Considering \(s\) and \(t\) are integers greater than 1 and factors of \(n\),

\(2 \le s,t \le n\)

\(n^{st}\) can be written as \((n^s)^t = n^s*n^s*n^s*......\)t times

I - \(s^t = s*s*s*s*......\)t times

Since there are \(t\) terms of both \(n^s\) and \(s\), there is one to one correspondence \((n^s \rightarrow s)\)

If \(f\) is a factor of \(p\), then \(f\) will also be a factor of \(p^q\) where \(q\) is any integer greater than 0.

Since both \(n^{st}\) and \(s^t\) have \(t\) terms each and based on above property, \(s\) will be a factor of \(n^s\), overall \(s^t\) will be a factor of \(n^{st}\)

II - \((st)^2\)

Since minimum value of both \(s\) and \(t\) is 2, the minimum value of \(n^{st}\) will be \(n^{2*2} = n^4 = n*n*n*n\)

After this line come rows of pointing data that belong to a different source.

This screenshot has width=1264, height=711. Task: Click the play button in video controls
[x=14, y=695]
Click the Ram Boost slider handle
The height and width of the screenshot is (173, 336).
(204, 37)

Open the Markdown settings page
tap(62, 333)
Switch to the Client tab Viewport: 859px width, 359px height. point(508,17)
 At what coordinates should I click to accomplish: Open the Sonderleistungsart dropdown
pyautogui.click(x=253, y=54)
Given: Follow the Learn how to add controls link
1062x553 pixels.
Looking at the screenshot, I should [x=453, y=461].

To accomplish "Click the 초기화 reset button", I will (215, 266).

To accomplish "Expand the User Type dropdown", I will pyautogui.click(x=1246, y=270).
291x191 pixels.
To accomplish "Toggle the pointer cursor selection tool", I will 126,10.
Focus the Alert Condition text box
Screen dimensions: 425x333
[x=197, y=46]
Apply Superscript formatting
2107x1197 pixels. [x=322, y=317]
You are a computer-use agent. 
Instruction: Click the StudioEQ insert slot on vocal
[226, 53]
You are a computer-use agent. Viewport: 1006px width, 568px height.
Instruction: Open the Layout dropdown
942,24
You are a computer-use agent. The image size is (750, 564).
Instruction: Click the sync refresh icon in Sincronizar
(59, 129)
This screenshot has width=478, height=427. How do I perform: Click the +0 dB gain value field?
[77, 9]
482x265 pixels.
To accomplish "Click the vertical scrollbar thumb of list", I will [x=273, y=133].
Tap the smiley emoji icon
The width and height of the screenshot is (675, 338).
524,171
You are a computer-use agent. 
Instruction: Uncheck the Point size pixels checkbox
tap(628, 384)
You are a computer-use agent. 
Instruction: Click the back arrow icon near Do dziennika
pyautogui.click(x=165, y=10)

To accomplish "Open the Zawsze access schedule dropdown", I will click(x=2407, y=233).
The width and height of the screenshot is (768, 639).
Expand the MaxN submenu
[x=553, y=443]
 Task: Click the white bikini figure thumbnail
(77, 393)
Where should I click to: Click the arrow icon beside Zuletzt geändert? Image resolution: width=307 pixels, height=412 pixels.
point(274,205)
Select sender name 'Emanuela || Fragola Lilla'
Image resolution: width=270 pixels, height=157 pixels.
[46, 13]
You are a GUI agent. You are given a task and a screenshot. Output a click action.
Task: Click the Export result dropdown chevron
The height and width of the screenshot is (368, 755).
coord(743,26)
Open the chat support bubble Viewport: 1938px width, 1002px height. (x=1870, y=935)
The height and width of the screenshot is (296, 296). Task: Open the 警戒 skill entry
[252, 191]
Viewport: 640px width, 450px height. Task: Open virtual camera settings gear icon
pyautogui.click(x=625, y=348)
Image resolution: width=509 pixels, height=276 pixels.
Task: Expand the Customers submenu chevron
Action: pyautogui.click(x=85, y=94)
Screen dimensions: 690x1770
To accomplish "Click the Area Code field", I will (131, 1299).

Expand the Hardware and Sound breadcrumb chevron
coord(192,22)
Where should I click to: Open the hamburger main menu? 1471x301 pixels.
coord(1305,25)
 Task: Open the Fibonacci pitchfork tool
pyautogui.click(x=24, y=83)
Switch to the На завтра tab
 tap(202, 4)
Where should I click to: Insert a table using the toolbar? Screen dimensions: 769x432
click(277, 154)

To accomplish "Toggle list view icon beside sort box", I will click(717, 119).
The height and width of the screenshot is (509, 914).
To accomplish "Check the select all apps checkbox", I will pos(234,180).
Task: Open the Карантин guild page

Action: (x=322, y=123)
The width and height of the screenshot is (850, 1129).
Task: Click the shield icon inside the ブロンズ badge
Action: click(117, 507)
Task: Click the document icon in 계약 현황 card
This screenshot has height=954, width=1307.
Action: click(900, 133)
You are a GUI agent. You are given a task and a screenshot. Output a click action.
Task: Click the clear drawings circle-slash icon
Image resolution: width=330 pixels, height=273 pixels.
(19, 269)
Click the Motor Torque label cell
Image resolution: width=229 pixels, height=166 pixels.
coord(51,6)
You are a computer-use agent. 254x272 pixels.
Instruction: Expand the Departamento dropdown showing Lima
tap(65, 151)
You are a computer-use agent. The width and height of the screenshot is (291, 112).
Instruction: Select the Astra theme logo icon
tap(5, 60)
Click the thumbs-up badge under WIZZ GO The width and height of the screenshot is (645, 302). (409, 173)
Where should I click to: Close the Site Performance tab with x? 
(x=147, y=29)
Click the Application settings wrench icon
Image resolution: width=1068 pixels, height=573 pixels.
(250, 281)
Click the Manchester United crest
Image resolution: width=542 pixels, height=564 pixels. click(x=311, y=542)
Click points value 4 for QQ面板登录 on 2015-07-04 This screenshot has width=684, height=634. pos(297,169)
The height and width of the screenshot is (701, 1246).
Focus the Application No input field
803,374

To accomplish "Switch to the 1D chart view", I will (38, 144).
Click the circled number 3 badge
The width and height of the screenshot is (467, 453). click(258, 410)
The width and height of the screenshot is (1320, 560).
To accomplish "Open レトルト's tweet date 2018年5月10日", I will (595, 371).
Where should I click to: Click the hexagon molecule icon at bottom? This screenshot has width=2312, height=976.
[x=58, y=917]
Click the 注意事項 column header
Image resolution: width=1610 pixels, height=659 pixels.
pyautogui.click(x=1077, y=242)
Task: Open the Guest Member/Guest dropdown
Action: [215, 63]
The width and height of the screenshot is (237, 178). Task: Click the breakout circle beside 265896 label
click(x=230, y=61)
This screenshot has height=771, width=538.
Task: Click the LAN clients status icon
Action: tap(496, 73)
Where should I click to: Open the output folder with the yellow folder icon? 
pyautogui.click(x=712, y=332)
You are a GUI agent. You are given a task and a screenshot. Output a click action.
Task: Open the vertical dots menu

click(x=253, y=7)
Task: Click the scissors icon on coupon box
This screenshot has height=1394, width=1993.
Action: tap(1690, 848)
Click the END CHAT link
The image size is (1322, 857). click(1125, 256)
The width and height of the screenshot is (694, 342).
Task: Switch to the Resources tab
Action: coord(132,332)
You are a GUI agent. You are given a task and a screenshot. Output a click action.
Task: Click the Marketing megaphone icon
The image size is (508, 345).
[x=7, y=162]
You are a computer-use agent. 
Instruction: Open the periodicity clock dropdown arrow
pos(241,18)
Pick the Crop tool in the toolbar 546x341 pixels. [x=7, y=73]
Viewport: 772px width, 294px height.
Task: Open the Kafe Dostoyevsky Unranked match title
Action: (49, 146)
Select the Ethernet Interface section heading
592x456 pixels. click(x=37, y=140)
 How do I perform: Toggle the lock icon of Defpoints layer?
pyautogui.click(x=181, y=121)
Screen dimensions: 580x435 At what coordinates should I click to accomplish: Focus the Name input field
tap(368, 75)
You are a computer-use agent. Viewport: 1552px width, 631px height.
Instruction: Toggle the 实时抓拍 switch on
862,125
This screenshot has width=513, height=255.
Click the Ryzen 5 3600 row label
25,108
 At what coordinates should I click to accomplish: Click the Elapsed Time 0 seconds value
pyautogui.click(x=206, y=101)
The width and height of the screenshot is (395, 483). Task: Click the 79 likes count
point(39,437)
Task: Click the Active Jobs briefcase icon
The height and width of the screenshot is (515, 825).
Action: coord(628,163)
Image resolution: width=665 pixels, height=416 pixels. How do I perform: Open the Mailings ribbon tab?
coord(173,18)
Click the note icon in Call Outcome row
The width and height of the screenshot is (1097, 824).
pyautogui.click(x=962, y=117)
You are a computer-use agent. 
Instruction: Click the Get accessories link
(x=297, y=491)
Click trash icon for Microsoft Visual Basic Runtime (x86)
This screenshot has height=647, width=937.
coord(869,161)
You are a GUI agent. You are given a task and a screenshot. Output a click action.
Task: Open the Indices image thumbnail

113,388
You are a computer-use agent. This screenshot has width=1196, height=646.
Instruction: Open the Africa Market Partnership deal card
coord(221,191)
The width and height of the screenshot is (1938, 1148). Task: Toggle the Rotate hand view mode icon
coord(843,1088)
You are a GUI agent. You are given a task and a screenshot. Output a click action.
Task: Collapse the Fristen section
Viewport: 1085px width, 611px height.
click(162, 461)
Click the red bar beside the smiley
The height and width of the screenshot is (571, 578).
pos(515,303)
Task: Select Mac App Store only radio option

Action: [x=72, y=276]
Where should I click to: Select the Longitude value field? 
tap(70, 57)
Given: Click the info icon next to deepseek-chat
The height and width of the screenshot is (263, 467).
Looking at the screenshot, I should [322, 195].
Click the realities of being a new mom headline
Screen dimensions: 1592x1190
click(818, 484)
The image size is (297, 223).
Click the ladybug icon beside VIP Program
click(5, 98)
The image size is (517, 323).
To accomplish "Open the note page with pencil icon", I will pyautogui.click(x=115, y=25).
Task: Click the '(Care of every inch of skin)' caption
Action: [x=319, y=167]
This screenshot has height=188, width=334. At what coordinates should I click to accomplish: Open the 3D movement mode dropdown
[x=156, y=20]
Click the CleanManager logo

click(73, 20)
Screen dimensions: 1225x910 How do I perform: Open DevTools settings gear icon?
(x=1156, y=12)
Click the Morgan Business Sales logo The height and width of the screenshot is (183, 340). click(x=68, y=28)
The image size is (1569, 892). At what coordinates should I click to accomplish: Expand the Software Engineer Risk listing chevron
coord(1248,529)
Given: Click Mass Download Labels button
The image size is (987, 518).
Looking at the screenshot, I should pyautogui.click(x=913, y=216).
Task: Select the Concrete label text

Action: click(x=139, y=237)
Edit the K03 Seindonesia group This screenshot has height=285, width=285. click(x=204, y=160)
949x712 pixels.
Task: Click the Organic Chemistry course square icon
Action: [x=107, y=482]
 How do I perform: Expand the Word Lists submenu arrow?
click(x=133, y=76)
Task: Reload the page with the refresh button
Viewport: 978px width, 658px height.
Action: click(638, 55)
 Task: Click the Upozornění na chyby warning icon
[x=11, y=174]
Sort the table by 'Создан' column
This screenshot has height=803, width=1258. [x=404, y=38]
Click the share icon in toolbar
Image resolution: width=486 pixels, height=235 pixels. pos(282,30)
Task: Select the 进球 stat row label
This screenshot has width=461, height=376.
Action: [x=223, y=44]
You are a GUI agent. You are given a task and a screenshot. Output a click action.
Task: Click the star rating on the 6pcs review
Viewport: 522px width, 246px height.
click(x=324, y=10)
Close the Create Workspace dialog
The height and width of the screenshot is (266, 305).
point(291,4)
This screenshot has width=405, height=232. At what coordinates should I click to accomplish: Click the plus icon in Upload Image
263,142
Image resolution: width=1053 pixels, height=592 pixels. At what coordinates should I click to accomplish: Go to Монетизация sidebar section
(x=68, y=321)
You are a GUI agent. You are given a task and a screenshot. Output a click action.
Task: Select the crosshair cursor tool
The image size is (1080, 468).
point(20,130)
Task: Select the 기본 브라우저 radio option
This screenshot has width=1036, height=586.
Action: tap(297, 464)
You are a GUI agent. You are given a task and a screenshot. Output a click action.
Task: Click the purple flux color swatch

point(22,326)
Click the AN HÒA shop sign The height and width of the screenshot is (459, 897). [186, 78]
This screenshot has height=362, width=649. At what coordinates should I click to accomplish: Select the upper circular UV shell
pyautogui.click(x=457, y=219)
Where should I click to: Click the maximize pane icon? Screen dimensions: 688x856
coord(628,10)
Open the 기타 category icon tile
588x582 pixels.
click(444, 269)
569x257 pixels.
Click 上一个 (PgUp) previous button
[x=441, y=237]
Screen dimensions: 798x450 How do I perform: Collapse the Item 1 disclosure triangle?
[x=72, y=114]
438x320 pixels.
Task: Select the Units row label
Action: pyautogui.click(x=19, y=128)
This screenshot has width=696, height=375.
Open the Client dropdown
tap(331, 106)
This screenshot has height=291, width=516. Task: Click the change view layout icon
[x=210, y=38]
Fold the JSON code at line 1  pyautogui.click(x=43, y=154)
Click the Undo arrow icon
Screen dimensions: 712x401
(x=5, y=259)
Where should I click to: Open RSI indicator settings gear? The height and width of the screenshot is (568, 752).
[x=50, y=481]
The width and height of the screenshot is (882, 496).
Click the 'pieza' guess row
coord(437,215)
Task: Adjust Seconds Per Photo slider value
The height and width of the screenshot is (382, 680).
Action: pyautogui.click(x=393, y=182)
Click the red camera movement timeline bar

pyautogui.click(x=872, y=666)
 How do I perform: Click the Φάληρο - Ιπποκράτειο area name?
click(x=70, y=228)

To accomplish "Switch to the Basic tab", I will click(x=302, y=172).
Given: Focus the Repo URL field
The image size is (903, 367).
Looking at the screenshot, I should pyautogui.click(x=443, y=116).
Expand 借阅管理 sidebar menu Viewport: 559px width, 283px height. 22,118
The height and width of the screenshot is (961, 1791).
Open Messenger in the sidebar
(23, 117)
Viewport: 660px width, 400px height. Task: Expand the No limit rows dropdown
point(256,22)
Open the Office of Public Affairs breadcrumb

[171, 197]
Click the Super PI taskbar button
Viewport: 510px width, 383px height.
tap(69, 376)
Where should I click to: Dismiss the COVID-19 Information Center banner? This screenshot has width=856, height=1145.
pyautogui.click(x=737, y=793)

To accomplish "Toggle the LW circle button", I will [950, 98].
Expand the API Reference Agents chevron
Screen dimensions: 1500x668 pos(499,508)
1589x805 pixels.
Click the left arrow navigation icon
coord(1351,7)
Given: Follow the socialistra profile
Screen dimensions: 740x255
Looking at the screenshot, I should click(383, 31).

Now \((st)^2 = s*s*t*t\), we can clearly see that there is one to one correspondence here.

\([n \rightarrow s] | [n \rightarrow s] | [n \rightarrow t] | [n \rightarrow t]\).

Therefore, \((st)^2\) is a factor of \(n^{st}\)

III - \((s+t)\)

Take the min value of \(s\) and \(t\), then \(s+t = 2+2 = 4\) and \(n^{st}\) will be \(n^{2*2} = n^4\)

Now all we have to do is check if 4 is a factor of \(n^4\).

If we take \(n = 5\), then \(4\) will be not be a factor. But if we take \(n = 4\) then \(4\) will be a factor.

Hence, \(s+t\) is not a factor in all cases.

Hence, only I and II are factors of \(n^{st}\)

Hence, Answer is E